**Try it**
Searching the material below, find each line that includes the word "height", and copy it.

____

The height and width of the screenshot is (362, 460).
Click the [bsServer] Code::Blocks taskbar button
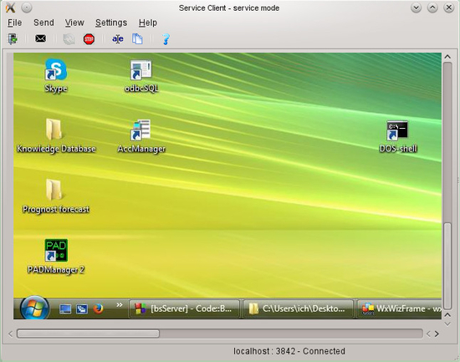coord(184,308)
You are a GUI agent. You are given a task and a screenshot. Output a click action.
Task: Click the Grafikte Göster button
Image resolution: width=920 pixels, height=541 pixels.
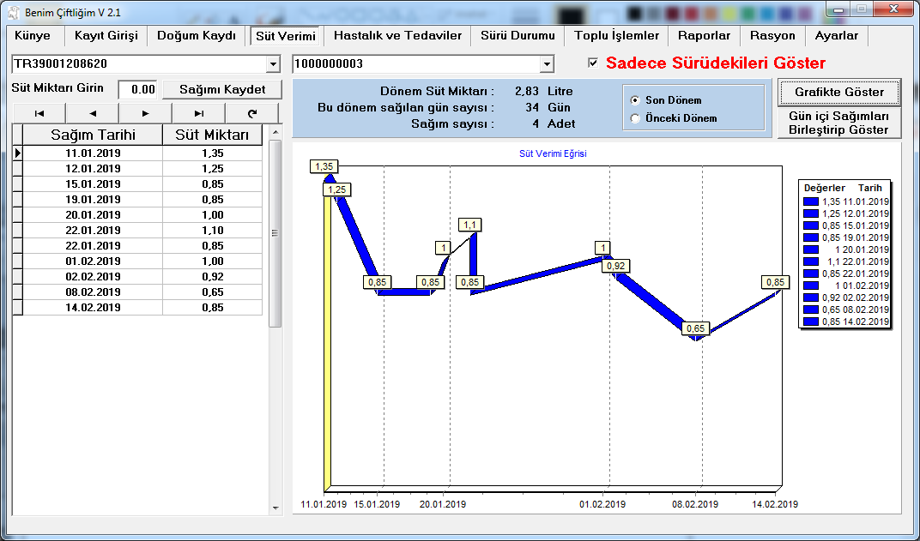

____

**Your response**
The height and width of the screenshot is (362, 460).
Image resolution: width=920 pixels, height=541 pixels.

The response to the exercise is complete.